黄芪甲苷对人视网膜色素上皮细胞线粒体氧化损伤的调控作用

Protective Effects of Astragaloside IV on Mitochondrial Oxidative Damage in Human Retinal Pigment Epithelial Cells

目的探究黄芪甲苷对H_(2)O_(2)诱导人视网膜上皮细胞(Retinal pigment epithelium,RPE)线粒体氧化损伤的调控作用。方法建立H_(2)O_(2)诱导人RPEARPE-19和hTERT RPE-1氧化损伤模型,并加入不同剂量黄芪甲苷,用CCK-8法检测ARPE-19和hTERT RPE-1细胞增殖活性,用荧光探针标记法检测ARPE-19细胞活性氧(Reactive oxygen,ROS)和脂质过氧化水平,用化学显色法检测ARPE-19细胞内SOD、LDH和MDA水平,用JC-1标记法检测ARPE-19细胞线粒体膜电势,用Calcein AM荧光染色法检测ARPE-19线粒体通透性,用蛋白质免疫印迹实验检测ARPE-19细胞Nrf2表达及磷酸化水平。结果与对照组比较,H_(2)O_(2)模型组ARPE-19和hTERT RPE-1细胞增殖活性明显下降(P<0.05),细胞内ROS积累增加(P<0.05),脂质过氧化水平升高(P<0.05),SOD和LDH表达水平下降(P<0.05),MDA水平升高(P<0.05),线粒体膜电势下降(P<0.05),通透性增加(P<0.05),Nrf2表达水平升高(P<0.05),磷酸化水平增加(P<0.05)。与H_(2)O_(2)模型组比较,低剂量、中剂量和高剂量黄芪甲苷处理的ARPE-19细胞增殖活性明显升高(P<0.05),中剂量和高剂量黄芪甲苷处理的hTERT RPE-1细胞增殖活性明显升高(P<0.05)。ARPE-19细胞内ROS和脂质过氧化水平下降(均P<0.05),SOD和LDH表达水平升高(P<0.05),MDA水平下降(P<0.05),线粒体膜电势升高(P<0.05),通透性降低(P<0.05),Nrf2表达无明显变化(P>0.05),磷酸化水平增加(P<0.05)。

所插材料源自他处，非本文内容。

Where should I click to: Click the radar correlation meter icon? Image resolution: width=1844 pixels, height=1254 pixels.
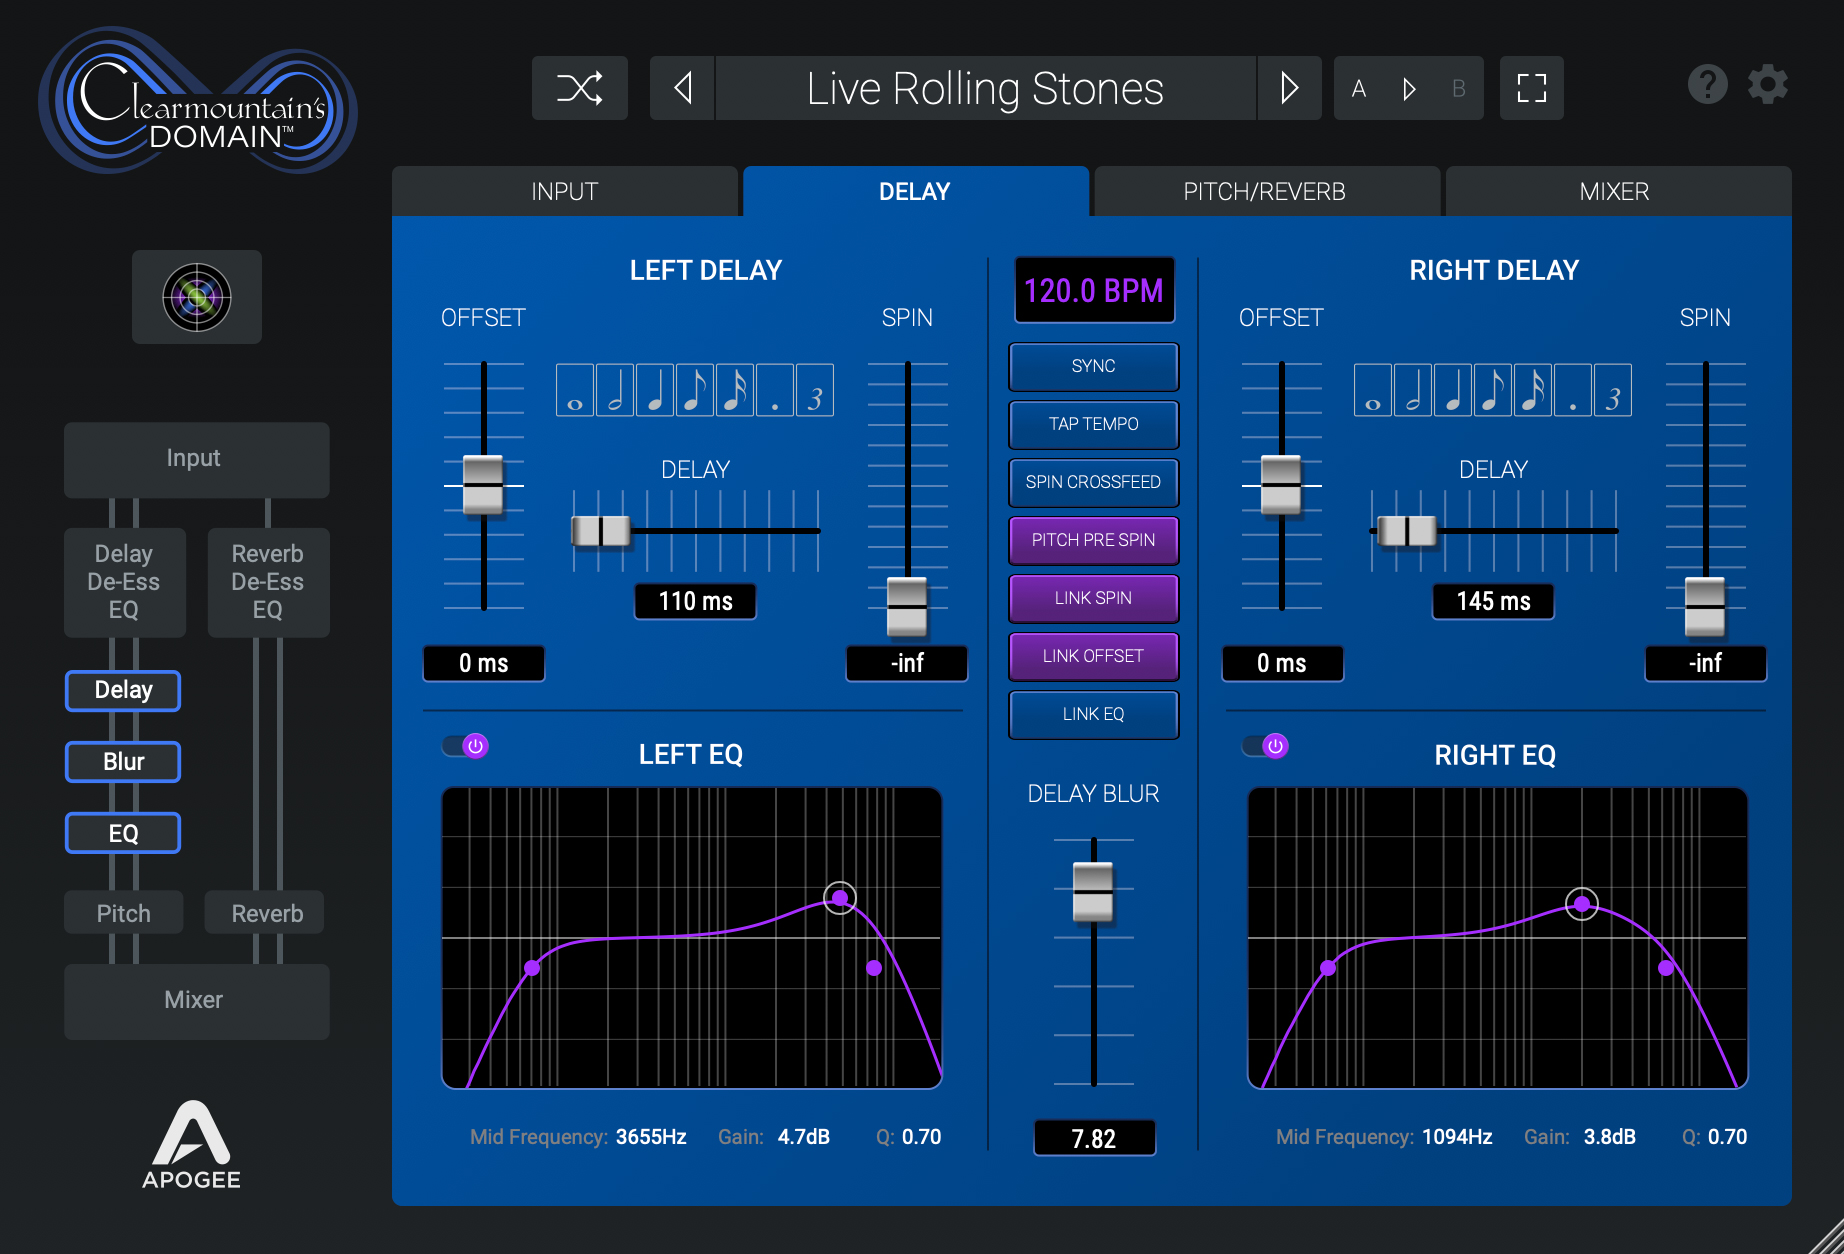(196, 297)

结论黄芪甲苷缓解H_(2)O_(2)诱导的人RPE氧化应激和线粒体功能损伤。

Objective This study investigates the regulatory effects of astragaloside IV on H_(2)O_(2)-induced mitochondrial oxidative damage in human retinal pigment epithelial cells.Methods The ARPE-19 and hTERT RPE-1 cell model with H_(2)O_(2)-induced oxidative damage was established,and various doses of astragaloside IV were added.Cell proliferation activity was assessed using the CCK-8 method.Cellular reactive oxygen species(ROS)and lipid peroxidation levels were measured using fluorescent probes.The intracellular levels of superoxide dismutase(SOD),lactate dehydrogenase(LDH),and malondialdehyde(MDA)were determined using chemical staining methods.Mitochondrial membrane potential was assessed with JC-1 staining,and mitochondrial permeability was examined using Calcein AM fluorescent staining.Western blot was used to detect the expression and phosphorylation of Nrf2 in ARPE-19 cells.Results Compared to the control group,the H_(2)O_(2)model group showed significantly decreased proliferation activity of ARPE-19 and hTERT RPE-1 cells(P<0.05),increased intracellular ROS accumulation(P<0.05),elevated lipid peroxidation levels(P<0.05),decreased SOD and LDH expression levels(P<0.05),increased MDA level(P<0.05),decreased mitochondrial membrane potential(P<0.05),increased permeability(P<0.05),elevated expression level of Nrf2(P<0.05),and increased phosphorylation level(P<0.05).Compared to the H_(2)O_(2)model group,the low-dose,medium-dose,and high-dose astragaloside IV groups exhibited greatly increased proliferation activity of ARPE-19 cells(P<0.05),and the medium-dose,and high-dose astragaloside IV groups showed markedly increased proliferation activity of hTERT RPE-1 cells(P<0.05).Additionally,ARPE-19 cells treated with astragaloside IV showed decreased intracellular ROS and lipid peroxidation levels(P<0.05),increased SOD and LDH expression levels(P<0.05),decreased MDA level(P<0.05),increased mitochondrial membrane potential(P<0.05),decreased permeability(P<0.05),increased phosphorylation level(P<0.05),and no significant change in the expression of Nrf2(P>0.05).Conclusion Astragaloside IV can alleviate oxidative stress and mitochondrial function damage induced by H_(2)O_(2)in human retinal pigment epithelial cells.